By Morgan Christensen | March 25, 2021

7 Signs You Are in a Happy and Healthy Relationship

bridal photos

As a teenager, I was desperately in love with literally the cutest boy on the entire planet. Whenever I saw him, it was like nothing else in the world existed. However, my parents sometimes worried that I was so head-over-heels that if something went wrong, I would brush it off like nothing and pursue an unhealthy relationship.

Fortunately, my grade school crush and I turned out to have a very satisfying and healthy relationship, and nearly a decade later, I couldn’t be happier to be married to him. Below are seven attributes that research has shown are strong signs that you may be in a happy and healthy relationship — seven signs which I’ve seen first-hand in my own happy marriage.

1. You communicate openly

I would bet you’ve heard it a million times by now: “the key to a healthy relationship is communication!” Although it may be cliché, research shows that feeling comfortable to speak your mind to your partner is one of the biggest indicators that your relationship is healthy. Along with the communication imperative, however, comes the idea of understanding that from time to time, disagreements will arise. Occasional contention is healthy as long as it is handled in a productive way, with the intention to work through the problem together. 

two women2. You share life goals and values

While you and your partner don’t need to share every opinion possible, you should have similar ideas of life goals and values. Decisions such as whether or not you want kids or what you envision for your career are huge, and if you and your partner have different ideas, one of you is likely to end up unhappy. However, if you both want the same things out of life, you can commit to achieving those goals together.

3. You have your own space

If you feel slightly suffocated by being with your partner 24/7, fear not! You are completely normal. One article published in Psychology Today supports the idea that we all need some alone time now and then, and that doing so can help keep your relationship healthy. Finding time for self-reflection or indulging in a separate hobby or interest from your partner (even if it’s as simple as watching Netflix, like me) can help you recharge and truly enjoy the time that you do spend together.

4. You each give 100%

Michael Radkowsky, a licensed psychologist, emphasizes the importance of giving 100% to your partner.  However, remember that at some moments what is 100% for you may be different than what 100% is for your partner. As long as both partners are giving all that they can to the relationship, you can rest assured that you are a priority in each other’s lives.

5. You accept each other for who you are

I’ve had friends tell me, “he’s perfect, besides this one thing, but he is going to change!” I am warning you now to not fall into that mindset. Staying with somebody on the condition that they change something about themselves, or that you change something about yourself, is not healthy. Instead, accept yourself and your partner for who you truly are. Sure, inspiring each other to be better is healthy and beneficial, but expecting each other to change will often set you up for disappointment.

couple sitting by ocean

6. You prioritize intimacy, not just sex.

Let’s get real for a moment: sex is definitely an amazing part of a happy relationship. However, research tells us that basing all intimacy on sex alone means that you’re missing out on so much more!

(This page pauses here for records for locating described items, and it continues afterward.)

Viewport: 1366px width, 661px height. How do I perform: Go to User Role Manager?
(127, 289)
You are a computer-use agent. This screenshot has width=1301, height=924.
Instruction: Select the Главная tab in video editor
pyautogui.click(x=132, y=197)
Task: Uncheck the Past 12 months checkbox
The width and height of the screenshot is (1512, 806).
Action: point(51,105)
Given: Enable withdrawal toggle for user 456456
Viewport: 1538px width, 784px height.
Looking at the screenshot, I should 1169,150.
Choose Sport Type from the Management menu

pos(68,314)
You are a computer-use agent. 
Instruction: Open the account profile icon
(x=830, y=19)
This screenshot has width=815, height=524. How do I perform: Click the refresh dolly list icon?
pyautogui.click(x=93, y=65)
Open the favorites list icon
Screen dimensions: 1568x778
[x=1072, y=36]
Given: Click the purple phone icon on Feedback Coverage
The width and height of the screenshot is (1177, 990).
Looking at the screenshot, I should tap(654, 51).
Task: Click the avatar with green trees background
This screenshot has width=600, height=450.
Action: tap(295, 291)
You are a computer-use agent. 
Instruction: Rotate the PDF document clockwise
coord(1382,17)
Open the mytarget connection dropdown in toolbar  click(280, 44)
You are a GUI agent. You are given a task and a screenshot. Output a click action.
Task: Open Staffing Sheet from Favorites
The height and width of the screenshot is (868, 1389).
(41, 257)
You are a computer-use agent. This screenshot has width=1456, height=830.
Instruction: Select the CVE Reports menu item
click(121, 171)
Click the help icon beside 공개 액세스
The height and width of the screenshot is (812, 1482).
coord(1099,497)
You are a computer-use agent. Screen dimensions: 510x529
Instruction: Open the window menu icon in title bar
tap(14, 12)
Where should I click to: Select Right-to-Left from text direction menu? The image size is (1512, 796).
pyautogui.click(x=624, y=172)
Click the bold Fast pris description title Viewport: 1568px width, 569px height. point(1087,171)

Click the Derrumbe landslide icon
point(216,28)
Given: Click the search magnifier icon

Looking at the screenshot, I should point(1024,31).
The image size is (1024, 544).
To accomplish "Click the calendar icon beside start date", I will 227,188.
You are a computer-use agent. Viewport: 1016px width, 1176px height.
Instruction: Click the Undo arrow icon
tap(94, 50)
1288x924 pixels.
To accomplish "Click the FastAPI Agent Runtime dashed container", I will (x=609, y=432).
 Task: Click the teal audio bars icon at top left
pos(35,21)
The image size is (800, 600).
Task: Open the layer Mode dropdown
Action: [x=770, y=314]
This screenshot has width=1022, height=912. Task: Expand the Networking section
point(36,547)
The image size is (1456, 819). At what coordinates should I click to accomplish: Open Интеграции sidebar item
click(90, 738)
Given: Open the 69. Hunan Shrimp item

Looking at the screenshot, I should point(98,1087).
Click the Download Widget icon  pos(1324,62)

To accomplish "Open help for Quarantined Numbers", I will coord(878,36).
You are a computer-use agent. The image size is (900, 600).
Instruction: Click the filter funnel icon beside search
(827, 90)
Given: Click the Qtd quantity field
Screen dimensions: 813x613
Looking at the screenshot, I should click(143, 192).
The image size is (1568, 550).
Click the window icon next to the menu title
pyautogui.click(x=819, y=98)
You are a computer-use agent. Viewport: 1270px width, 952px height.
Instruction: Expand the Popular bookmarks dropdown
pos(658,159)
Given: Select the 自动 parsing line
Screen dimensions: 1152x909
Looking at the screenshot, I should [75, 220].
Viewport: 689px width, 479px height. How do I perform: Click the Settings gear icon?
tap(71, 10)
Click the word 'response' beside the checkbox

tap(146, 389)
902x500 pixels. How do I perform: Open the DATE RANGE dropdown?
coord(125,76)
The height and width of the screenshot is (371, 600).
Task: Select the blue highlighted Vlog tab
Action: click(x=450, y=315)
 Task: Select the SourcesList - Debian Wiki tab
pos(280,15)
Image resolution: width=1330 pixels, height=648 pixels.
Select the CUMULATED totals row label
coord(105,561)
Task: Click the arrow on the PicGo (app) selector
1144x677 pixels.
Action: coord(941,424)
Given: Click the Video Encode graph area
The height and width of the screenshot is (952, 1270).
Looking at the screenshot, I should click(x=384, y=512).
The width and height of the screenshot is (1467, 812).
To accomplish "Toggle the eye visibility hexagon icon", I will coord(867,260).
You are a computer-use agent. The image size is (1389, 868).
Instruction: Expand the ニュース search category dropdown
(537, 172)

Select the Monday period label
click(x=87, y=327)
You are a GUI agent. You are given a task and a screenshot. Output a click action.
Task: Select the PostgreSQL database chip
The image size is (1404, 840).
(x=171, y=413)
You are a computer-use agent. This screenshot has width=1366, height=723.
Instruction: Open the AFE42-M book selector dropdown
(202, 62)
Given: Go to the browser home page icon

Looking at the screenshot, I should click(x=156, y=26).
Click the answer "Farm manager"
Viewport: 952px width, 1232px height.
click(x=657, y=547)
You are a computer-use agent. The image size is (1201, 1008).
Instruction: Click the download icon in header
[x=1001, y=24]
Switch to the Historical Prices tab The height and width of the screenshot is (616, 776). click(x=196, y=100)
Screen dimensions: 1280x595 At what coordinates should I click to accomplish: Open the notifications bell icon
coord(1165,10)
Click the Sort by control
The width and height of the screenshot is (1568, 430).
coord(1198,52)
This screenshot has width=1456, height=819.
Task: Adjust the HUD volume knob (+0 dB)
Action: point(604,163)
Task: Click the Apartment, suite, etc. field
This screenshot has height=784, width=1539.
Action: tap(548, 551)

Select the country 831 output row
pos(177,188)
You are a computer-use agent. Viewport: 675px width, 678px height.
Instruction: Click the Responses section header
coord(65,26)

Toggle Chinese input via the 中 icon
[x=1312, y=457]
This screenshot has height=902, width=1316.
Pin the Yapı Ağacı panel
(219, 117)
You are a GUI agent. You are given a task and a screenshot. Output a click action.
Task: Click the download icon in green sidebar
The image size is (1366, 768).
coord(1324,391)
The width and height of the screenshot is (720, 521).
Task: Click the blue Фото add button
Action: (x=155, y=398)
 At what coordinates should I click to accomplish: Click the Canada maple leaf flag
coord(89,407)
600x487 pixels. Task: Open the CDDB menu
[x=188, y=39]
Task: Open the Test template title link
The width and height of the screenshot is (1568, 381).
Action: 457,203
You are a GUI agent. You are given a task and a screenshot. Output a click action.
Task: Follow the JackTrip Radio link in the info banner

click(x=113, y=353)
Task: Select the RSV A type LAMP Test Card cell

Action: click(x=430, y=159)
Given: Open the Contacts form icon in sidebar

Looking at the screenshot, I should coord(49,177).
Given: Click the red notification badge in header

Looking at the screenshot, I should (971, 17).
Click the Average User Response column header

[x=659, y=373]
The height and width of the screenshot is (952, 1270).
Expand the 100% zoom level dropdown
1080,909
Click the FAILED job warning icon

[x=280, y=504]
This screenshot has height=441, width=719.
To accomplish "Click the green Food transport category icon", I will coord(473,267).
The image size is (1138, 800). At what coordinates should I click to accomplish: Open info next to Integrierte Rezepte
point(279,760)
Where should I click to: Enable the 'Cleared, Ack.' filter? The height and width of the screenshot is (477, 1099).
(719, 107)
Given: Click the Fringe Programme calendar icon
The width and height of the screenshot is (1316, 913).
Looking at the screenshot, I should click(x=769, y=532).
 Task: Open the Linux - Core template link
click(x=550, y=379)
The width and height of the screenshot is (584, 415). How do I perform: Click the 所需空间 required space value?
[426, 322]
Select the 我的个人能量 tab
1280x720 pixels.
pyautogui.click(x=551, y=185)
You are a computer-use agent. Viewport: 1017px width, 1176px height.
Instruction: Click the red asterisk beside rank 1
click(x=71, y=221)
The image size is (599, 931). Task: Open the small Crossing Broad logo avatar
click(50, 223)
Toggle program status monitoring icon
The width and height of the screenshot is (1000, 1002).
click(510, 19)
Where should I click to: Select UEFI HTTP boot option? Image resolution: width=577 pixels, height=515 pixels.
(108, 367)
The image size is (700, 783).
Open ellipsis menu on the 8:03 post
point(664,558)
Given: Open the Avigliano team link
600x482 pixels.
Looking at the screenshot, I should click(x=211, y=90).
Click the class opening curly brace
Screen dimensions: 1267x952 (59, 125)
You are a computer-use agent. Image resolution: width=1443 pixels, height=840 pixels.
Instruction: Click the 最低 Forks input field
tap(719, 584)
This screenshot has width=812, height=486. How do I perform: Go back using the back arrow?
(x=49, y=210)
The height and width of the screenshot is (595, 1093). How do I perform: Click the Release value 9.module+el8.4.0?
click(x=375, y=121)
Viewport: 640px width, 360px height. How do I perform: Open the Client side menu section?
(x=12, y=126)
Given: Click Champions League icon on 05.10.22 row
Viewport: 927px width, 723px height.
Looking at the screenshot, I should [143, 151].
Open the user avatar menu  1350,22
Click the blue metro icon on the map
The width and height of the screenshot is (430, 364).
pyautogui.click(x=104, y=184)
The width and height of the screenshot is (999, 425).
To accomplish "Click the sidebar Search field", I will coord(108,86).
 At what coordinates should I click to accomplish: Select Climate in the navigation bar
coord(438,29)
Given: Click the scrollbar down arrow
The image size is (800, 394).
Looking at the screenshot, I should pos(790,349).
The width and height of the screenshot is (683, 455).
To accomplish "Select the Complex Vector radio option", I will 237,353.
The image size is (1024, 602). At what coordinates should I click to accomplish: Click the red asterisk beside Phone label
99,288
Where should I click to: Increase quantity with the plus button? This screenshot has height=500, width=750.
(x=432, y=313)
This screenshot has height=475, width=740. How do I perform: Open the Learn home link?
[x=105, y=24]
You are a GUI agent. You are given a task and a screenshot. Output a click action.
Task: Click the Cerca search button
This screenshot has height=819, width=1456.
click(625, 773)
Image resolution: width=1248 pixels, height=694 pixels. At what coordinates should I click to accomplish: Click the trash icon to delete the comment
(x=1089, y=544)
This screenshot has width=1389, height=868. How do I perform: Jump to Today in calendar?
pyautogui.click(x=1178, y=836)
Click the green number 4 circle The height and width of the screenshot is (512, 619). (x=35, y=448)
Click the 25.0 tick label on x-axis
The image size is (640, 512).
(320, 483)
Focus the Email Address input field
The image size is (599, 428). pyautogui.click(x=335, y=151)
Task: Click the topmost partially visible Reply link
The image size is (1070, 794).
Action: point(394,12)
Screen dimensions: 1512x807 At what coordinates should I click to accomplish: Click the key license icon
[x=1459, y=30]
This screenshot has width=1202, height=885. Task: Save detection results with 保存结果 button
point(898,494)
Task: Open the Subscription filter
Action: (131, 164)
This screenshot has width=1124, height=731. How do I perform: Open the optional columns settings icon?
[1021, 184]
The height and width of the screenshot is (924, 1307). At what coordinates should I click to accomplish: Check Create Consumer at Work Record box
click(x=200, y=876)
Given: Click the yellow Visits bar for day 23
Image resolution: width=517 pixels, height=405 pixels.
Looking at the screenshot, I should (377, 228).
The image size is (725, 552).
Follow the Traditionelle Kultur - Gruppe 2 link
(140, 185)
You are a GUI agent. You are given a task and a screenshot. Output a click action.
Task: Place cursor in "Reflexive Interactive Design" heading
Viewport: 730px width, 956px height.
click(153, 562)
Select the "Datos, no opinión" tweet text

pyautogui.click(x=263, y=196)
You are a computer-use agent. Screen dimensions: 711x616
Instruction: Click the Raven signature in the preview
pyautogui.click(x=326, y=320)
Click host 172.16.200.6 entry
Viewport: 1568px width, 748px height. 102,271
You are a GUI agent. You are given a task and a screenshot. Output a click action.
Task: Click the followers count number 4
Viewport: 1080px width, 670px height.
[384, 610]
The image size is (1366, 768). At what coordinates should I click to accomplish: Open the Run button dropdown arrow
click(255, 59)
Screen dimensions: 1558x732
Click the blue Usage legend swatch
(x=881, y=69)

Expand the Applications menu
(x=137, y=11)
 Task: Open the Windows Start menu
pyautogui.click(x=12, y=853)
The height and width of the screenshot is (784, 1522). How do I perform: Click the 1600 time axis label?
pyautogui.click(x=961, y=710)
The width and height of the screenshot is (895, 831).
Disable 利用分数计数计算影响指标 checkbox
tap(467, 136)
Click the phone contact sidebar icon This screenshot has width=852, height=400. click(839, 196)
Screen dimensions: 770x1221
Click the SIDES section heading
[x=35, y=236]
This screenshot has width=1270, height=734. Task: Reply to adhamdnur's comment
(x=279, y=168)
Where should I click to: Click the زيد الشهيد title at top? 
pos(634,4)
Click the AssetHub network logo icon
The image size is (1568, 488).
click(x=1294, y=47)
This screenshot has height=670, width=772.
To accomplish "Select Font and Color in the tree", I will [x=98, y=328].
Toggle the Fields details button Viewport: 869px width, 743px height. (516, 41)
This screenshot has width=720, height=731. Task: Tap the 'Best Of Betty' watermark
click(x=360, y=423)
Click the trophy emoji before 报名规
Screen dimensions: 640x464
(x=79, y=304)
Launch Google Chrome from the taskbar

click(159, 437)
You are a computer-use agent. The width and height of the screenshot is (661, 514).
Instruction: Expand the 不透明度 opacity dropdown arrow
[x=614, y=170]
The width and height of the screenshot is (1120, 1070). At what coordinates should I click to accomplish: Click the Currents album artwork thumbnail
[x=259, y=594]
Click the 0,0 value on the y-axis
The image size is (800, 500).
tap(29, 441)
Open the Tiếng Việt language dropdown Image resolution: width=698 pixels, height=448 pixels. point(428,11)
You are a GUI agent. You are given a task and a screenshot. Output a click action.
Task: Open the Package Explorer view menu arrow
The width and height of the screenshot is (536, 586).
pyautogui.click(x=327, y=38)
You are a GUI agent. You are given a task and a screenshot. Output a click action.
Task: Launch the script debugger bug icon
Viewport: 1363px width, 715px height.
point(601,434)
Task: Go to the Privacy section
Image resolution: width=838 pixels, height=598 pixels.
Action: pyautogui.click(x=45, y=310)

Cuddles on the couch, holding hands while grocery shopping, and giving each other kisses throughout the day will help you to feel so much closer. And don’t limit it to just physical intimacy! Be intimate emotionally as well. Talk about your anxieties, your fears, and your dreams. You will feel strongly connected and the healthy base of your relationship will continue growing.

7. You have fun together.

There is a reason why people always say you should marry your best friend. Relationships are so much better when you can have fun and laugh together. In fact, studies have shown that friendship plays a large role in marriages and relationships that remain satisfying over the years. Over time, relationships might start to feel repetitive or even boring; finding ways to have fun with your partner is a sign that your relationship is healthy. One great way to accomplish this is to find a hobby that you both enjoy and set aside time often to do it together. 

A happy and healthy marriage involves a variety of attributes. Remember that a lack of one or more of these attributes in your marriage or relationship is not necessarily a reason to cause a break-up, but these are instead “green flags” you can look for in your relationship to evaluate whether or not it brings you happiness and satisfaction.